Direction:
List each line of the rows below that contains the word "screenshot".

Task inputs:
_ _ _ _ _

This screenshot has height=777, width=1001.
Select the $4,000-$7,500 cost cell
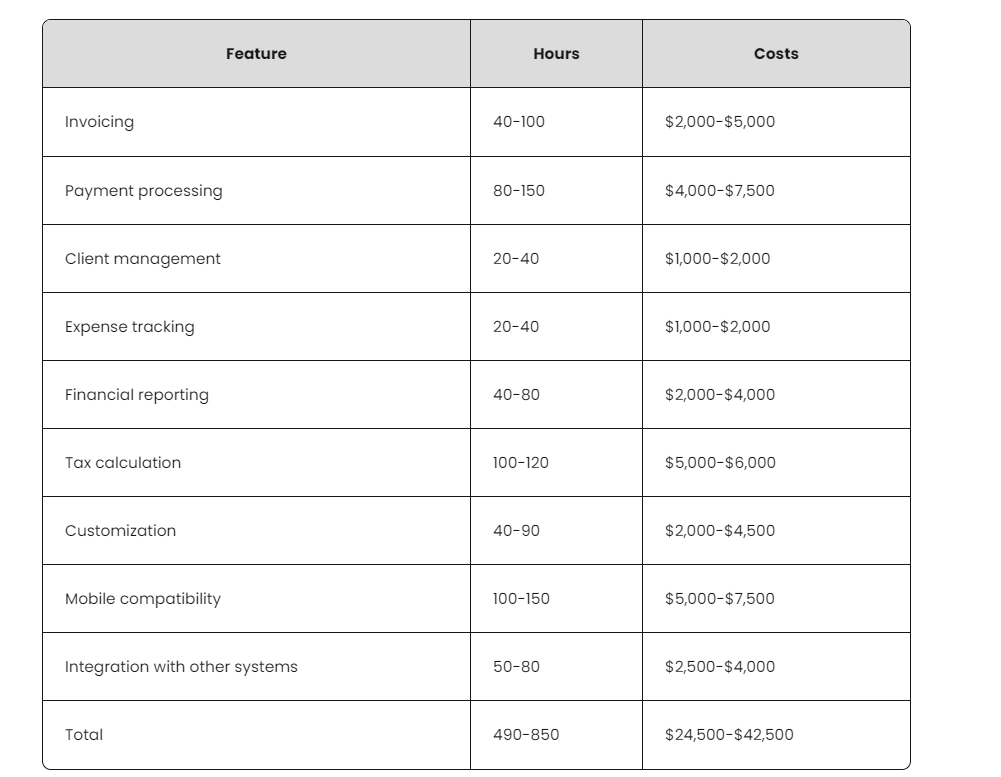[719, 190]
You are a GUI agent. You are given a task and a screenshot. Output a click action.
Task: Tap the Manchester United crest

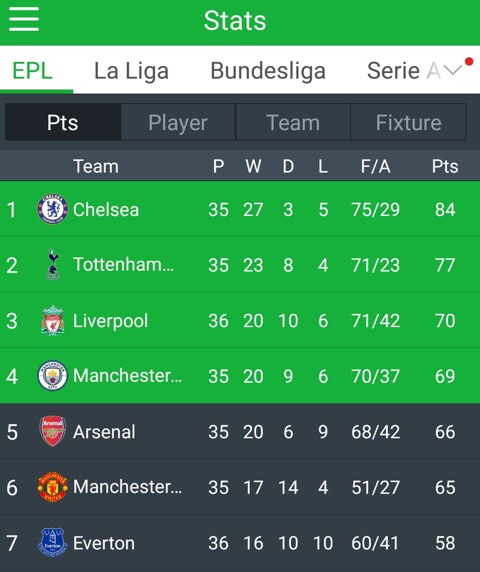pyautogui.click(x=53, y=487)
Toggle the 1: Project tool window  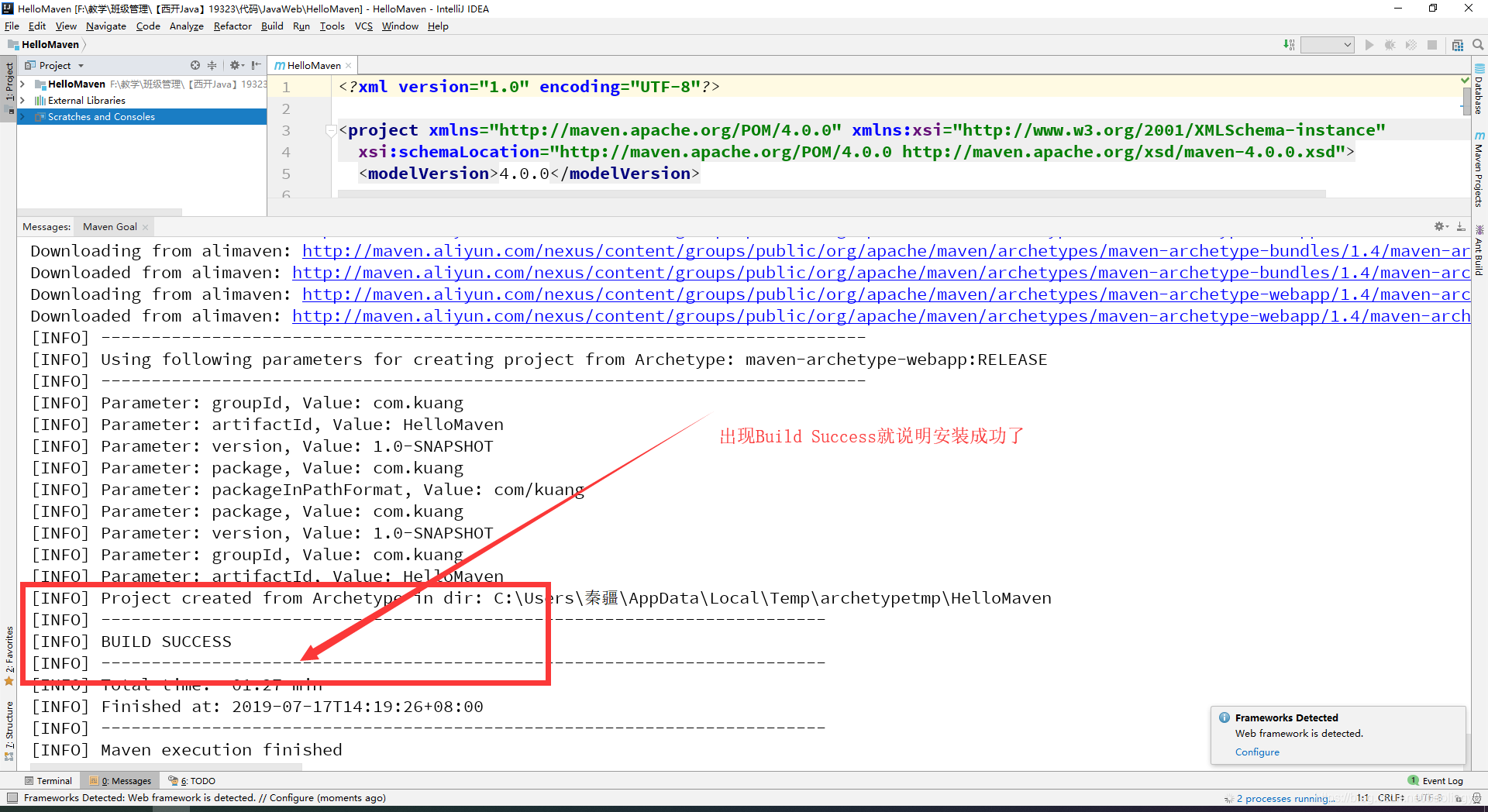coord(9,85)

_ _ _ _ _

Finished answer:
This screenshot has height=777, width=1001.
You are a GUI agent. You are given a task and a screenshot. Output a click action.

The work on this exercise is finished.